This was a huge disappointment. Not because I had heard good things about the play on which it was based - to be honest, I had never heard of the play - but because Polanski's previous film had been one of his best, and the last film he'd made of a play was also one of his best.
This one was not. But I don't blame it on Polanski. The things that we're safe in assuming he had control over - the filming, editing, mise-en-scene, and acting to a degree - were fine. Expert, even. But unobtrusive - there were no compositions that distracted from the dialogue, or even enriched the dialogue in a way that made me sit up and take notice. The direction served the script.

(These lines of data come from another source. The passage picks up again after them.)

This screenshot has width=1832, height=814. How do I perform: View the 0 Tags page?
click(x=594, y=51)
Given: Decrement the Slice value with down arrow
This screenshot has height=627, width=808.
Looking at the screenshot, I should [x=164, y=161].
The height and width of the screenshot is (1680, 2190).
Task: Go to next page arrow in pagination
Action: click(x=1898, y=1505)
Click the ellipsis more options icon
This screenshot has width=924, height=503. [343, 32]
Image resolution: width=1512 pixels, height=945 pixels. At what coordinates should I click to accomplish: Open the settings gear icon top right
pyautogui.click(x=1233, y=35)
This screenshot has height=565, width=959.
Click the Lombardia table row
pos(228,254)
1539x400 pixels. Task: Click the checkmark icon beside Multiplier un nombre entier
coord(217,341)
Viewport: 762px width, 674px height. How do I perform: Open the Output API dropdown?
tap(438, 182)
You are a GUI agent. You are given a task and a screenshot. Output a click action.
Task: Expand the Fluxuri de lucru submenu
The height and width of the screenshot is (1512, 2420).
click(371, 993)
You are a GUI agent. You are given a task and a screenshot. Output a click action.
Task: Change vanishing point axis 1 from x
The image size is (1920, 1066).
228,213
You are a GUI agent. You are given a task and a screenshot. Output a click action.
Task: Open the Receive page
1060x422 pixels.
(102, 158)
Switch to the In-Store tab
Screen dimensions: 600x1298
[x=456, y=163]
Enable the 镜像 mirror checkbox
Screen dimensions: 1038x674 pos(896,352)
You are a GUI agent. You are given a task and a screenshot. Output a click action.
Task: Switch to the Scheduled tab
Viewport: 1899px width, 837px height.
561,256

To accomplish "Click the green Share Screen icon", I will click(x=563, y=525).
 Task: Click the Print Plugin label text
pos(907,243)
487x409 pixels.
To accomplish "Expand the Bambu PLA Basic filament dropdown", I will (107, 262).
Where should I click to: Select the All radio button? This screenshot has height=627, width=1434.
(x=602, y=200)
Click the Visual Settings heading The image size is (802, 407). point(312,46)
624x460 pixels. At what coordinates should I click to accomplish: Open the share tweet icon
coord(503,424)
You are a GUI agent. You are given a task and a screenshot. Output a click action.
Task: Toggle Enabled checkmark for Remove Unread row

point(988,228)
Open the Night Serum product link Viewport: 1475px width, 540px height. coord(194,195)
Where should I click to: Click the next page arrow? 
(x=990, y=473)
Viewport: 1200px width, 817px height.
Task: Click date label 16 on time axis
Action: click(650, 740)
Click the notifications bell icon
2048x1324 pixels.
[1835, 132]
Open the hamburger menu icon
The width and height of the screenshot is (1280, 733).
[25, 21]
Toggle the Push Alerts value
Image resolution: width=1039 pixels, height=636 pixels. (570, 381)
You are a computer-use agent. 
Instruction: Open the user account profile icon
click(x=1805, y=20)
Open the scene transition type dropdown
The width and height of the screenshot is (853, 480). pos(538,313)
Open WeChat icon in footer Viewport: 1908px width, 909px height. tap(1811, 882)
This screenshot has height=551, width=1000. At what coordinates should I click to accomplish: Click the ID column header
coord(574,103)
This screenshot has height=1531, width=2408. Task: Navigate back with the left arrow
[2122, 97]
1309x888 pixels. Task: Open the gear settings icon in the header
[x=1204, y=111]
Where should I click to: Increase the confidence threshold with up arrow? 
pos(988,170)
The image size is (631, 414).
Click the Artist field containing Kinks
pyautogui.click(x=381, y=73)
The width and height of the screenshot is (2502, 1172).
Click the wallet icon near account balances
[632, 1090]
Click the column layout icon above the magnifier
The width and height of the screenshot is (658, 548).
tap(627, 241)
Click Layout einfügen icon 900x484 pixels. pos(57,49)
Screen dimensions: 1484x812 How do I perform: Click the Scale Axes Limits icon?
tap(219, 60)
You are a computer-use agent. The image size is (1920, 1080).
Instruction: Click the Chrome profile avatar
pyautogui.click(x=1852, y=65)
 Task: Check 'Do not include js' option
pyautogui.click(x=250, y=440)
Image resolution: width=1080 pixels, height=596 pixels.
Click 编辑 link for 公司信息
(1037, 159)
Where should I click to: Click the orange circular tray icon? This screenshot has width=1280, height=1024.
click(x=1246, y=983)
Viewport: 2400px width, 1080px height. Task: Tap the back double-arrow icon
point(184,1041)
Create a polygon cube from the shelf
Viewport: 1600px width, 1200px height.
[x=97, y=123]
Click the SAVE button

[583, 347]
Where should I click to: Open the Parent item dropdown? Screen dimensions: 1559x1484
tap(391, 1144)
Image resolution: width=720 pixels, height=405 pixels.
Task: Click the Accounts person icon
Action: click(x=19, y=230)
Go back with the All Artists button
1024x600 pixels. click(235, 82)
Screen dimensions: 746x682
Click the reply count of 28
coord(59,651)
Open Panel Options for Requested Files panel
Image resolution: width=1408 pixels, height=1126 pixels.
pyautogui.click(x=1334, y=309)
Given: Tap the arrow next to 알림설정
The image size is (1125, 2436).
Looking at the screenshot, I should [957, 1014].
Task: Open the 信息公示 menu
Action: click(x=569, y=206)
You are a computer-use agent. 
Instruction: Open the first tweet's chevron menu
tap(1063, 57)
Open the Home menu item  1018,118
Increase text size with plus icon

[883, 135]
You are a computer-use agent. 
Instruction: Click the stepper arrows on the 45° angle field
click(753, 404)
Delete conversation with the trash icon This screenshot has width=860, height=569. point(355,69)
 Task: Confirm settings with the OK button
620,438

That's where the problem was, and for that I think we can blame the playwright. Although, since I know nothing about the play, I suppose it's possible that some of the flaws entered the script in the filming process. What flaws do I mean?
Well, jeez, what have you got? I mean, everything about it blew (to use a bit of film-scholar jargon - go ahead, you can look it up). As a satire of the childrearing manners of wealthy white New Yorkers, it was less incisive than any one of about two dozen Law & Order episodes I've seen. Come to think of it, when it tried to show how these parents' attitudes toward their children's behavior mirrored their expectations for adult behavior, the script was still sub-Law & Order. And when these characters stopped in the middle of their arguments to pontificate about the nature of humanity and the conditions of our existence, well, let's just say I've been hit over the head with actual hammers that seemed subtler.
Mrs. Sgt. T suggests that Polanski should still be held responsible for this excrescence upon his ouevre - he chose to make the damn film, after all. I can't really argue with her.